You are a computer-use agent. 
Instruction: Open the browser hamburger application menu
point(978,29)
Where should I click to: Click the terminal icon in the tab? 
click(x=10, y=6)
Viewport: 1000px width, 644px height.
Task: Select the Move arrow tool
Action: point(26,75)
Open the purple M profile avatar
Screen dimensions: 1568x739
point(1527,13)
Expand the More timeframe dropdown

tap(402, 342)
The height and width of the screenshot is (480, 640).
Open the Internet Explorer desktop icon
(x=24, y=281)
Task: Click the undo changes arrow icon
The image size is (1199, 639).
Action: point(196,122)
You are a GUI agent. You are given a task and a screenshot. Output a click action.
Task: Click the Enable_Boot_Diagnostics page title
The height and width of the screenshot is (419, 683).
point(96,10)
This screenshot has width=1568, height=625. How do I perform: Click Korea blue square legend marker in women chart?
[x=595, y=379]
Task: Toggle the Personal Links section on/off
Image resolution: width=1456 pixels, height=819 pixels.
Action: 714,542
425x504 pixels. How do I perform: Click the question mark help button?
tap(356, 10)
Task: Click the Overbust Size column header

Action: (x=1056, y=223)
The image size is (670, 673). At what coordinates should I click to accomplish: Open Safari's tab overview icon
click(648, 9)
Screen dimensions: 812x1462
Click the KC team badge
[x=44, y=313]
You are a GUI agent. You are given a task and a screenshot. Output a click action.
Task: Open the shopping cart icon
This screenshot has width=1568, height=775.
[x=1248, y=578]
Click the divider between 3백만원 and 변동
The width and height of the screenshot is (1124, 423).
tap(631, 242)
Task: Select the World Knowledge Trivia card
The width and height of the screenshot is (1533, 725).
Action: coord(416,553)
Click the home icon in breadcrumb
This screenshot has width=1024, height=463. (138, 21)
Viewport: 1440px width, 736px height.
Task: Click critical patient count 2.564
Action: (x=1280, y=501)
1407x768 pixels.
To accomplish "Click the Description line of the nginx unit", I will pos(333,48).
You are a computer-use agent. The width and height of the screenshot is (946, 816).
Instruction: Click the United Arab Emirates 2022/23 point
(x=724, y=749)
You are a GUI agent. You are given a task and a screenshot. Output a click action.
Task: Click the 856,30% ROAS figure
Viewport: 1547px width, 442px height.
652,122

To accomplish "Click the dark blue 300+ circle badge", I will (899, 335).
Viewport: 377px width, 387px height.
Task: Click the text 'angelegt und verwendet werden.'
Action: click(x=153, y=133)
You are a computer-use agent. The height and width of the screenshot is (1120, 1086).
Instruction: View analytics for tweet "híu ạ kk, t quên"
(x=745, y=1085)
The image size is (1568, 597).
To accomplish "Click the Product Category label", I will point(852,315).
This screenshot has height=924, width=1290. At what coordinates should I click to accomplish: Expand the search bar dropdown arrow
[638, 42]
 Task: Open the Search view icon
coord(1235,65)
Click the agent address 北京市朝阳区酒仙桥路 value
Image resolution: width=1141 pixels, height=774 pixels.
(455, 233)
______________________________
When a line in the data contains the string "computer", copy that line.

* RESULT OF THIS EXERCISE
You are a computer-use agent. 
You are a computer-use agent. The width and height of the screenshot is (946, 816).
You are a computer-use agent. The height and width of the screenshot is (1120, 1086).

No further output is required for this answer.